(Stored items)
=-=-=

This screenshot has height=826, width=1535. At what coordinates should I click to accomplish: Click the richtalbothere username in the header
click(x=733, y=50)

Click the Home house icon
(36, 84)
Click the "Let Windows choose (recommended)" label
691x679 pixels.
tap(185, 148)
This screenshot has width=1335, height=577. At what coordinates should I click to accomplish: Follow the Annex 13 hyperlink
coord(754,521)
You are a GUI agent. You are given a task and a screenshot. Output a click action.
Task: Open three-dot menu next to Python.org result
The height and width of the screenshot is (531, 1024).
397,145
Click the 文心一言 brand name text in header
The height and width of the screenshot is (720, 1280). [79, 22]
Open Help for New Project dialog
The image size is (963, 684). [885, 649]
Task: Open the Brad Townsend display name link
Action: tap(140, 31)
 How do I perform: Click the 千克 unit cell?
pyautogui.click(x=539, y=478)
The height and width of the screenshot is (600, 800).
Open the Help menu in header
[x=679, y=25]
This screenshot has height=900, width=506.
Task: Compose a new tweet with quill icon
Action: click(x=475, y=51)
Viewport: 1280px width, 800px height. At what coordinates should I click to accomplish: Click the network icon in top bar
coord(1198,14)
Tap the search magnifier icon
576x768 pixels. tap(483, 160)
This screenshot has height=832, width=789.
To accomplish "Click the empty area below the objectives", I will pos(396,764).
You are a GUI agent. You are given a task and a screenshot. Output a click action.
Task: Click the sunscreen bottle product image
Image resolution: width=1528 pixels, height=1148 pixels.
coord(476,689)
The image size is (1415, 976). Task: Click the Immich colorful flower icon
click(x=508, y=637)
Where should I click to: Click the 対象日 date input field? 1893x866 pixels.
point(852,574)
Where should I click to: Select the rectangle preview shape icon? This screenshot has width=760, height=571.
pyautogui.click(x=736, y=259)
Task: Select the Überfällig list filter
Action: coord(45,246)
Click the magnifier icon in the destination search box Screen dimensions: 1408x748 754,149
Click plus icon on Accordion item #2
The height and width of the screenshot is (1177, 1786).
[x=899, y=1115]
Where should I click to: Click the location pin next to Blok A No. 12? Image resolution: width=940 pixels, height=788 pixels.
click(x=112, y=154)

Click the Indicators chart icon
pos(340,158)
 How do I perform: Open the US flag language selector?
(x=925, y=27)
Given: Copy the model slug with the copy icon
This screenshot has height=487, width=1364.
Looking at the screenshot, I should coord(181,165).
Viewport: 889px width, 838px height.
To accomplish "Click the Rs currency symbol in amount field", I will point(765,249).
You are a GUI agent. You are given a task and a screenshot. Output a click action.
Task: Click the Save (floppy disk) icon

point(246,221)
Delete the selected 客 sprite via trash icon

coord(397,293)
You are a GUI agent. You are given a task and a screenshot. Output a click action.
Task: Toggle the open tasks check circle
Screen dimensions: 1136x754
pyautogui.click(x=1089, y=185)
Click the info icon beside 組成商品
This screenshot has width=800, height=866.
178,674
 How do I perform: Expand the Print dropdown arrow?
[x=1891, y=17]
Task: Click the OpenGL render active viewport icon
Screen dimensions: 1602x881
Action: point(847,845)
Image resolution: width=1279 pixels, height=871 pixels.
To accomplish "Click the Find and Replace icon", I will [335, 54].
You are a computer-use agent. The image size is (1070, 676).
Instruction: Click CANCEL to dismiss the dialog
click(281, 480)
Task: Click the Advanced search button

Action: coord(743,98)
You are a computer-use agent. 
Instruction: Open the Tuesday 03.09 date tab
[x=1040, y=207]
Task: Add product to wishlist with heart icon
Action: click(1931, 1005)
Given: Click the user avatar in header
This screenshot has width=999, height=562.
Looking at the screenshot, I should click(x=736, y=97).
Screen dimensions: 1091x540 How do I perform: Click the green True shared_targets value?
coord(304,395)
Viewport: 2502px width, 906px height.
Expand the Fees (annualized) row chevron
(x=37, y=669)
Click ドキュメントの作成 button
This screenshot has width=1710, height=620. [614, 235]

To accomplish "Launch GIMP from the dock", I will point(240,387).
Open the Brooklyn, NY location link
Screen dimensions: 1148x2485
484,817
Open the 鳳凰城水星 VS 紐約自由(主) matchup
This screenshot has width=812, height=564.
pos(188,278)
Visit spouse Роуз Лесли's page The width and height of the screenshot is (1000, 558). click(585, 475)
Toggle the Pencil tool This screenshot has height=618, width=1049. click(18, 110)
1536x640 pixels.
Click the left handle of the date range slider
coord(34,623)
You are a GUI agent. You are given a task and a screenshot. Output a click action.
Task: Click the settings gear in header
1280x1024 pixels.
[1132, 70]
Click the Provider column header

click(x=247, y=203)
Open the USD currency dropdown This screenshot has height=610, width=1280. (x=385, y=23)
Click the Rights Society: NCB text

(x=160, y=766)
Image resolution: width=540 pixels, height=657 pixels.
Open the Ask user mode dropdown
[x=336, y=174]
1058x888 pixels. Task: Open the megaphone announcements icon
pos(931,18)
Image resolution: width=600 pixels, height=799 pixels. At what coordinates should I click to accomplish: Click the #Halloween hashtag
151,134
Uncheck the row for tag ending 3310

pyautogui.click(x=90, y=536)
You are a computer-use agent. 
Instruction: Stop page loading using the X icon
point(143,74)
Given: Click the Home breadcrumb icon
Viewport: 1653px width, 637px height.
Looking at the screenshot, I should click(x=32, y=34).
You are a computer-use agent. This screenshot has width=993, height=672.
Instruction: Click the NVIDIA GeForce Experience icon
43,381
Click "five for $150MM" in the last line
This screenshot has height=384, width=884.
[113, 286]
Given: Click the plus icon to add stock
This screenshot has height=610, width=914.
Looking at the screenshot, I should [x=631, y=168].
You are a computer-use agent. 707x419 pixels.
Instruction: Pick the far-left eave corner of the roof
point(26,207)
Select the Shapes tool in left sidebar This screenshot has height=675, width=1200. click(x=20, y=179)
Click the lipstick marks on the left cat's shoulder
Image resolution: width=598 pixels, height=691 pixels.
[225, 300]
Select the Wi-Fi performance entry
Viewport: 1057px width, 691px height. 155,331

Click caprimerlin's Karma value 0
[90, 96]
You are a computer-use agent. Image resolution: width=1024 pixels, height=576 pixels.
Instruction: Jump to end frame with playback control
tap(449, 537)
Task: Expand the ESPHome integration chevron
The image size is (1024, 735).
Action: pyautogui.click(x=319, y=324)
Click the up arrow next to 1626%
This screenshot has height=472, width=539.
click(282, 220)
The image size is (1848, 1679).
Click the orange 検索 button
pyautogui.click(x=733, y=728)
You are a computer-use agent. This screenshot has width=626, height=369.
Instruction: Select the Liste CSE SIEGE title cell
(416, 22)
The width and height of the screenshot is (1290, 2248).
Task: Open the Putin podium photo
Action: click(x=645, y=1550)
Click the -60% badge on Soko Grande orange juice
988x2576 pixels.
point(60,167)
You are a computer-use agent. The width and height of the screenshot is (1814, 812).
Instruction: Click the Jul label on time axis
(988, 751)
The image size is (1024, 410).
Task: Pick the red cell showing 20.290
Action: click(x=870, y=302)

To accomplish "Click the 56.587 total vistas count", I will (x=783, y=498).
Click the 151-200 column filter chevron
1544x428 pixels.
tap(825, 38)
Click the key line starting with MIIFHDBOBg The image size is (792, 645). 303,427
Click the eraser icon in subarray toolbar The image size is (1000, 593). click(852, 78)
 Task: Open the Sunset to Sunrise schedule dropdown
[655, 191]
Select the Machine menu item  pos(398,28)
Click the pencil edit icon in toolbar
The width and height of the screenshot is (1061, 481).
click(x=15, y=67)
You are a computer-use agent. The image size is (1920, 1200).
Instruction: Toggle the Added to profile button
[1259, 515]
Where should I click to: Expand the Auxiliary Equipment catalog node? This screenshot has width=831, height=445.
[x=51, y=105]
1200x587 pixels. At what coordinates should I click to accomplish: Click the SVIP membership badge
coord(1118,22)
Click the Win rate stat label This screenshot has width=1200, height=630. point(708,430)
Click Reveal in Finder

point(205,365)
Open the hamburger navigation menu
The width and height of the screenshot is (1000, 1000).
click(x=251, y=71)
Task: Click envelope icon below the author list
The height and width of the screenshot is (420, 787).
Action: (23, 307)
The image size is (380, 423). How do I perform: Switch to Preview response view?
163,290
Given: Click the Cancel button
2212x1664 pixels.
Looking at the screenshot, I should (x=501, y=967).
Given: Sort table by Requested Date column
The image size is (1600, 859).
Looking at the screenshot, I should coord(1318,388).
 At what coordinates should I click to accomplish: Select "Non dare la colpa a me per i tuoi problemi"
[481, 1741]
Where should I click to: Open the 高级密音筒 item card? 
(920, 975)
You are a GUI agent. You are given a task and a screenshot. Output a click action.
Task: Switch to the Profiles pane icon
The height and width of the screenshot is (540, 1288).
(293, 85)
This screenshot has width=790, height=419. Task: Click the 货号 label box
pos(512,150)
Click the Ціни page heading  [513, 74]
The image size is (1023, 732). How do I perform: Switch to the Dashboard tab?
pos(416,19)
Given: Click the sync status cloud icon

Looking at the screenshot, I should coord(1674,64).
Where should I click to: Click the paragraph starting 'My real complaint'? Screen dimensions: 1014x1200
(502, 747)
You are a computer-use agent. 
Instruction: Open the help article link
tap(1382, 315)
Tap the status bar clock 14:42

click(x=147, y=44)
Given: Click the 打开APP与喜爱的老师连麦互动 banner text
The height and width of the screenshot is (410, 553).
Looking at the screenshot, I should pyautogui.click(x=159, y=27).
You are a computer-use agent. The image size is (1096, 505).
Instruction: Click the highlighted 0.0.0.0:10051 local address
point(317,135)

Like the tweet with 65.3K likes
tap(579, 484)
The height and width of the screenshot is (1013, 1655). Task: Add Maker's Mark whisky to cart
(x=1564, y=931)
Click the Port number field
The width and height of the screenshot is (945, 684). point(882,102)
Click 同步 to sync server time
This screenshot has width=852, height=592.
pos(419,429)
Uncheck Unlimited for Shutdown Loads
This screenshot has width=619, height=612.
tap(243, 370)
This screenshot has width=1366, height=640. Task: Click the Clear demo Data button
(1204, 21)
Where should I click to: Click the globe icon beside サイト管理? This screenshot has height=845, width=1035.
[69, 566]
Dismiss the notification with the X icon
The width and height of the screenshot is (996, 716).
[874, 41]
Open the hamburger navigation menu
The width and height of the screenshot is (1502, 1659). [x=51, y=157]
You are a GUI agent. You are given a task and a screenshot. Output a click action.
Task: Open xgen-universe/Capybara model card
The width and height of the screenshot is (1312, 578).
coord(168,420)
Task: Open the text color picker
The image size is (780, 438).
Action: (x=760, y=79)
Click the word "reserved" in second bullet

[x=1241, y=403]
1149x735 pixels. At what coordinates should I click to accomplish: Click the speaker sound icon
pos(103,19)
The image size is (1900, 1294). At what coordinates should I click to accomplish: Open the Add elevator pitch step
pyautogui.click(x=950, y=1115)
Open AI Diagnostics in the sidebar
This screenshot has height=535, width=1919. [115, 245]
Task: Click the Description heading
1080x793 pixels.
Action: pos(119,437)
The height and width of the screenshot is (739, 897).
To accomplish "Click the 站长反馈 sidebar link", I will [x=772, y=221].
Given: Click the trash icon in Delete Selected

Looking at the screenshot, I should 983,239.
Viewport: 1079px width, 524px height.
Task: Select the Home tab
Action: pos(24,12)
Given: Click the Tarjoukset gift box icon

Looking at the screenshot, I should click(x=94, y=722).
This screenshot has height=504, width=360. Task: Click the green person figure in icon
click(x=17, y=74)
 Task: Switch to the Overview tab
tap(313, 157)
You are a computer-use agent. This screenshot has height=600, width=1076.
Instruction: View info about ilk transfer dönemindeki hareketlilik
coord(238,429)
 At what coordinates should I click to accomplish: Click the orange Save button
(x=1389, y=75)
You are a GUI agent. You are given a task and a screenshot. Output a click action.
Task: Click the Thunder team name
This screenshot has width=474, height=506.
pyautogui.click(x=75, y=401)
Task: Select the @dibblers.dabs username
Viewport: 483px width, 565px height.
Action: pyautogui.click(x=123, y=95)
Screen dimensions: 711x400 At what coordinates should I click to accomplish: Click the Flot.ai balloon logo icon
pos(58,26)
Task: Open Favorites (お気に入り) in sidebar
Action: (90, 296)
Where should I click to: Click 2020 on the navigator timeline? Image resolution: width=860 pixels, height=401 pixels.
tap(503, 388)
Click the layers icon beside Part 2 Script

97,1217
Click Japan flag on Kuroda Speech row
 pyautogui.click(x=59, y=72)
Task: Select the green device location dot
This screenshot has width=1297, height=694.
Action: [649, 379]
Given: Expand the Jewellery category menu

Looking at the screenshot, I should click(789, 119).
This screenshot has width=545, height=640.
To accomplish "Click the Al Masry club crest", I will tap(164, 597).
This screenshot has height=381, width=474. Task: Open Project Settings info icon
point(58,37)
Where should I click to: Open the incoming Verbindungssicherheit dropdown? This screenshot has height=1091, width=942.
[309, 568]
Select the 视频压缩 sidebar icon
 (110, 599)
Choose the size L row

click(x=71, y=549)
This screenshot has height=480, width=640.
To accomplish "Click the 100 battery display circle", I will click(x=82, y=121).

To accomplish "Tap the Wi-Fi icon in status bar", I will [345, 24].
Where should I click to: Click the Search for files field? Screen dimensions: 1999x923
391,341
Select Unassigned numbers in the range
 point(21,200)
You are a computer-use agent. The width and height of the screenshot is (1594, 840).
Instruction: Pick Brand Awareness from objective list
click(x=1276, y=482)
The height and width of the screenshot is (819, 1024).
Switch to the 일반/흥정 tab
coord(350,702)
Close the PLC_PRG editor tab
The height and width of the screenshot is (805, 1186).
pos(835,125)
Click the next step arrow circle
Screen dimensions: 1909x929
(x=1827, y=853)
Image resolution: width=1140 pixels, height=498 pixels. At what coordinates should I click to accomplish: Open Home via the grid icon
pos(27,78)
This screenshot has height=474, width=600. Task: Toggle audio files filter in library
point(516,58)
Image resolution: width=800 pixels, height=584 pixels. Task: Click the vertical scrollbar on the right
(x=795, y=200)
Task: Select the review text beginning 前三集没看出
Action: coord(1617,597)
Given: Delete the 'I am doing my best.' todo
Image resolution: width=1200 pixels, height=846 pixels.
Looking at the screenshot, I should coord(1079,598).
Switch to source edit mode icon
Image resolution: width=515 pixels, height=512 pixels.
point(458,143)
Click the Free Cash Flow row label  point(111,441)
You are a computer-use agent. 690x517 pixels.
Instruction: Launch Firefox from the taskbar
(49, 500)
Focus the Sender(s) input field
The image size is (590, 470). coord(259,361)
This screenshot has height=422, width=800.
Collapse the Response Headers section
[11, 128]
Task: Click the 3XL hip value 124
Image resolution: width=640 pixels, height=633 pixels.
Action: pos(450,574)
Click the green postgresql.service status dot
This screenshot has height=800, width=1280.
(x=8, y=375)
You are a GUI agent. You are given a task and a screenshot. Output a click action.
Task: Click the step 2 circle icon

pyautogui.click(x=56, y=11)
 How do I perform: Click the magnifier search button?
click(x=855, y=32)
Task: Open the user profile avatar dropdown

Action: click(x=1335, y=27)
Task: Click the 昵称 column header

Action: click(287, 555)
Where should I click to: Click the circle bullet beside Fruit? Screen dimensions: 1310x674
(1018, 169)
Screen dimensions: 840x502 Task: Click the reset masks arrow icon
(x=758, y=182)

=-=-=

Directions for this task — Once you reach the line with "Click the Provider column header" in the data above, copy it and every line after it exactly, up to and including the line with "Image resolution: width=540".

Final answer —
Click the Provider column header

click(x=247, y=203)
Open the USD currency dropdown This screenshot has height=610, width=1280. (x=385, y=23)
Click the Rights Society: NCB text

(x=160, y=766)
Image resolution: width=540 pixels, height=657 pixels.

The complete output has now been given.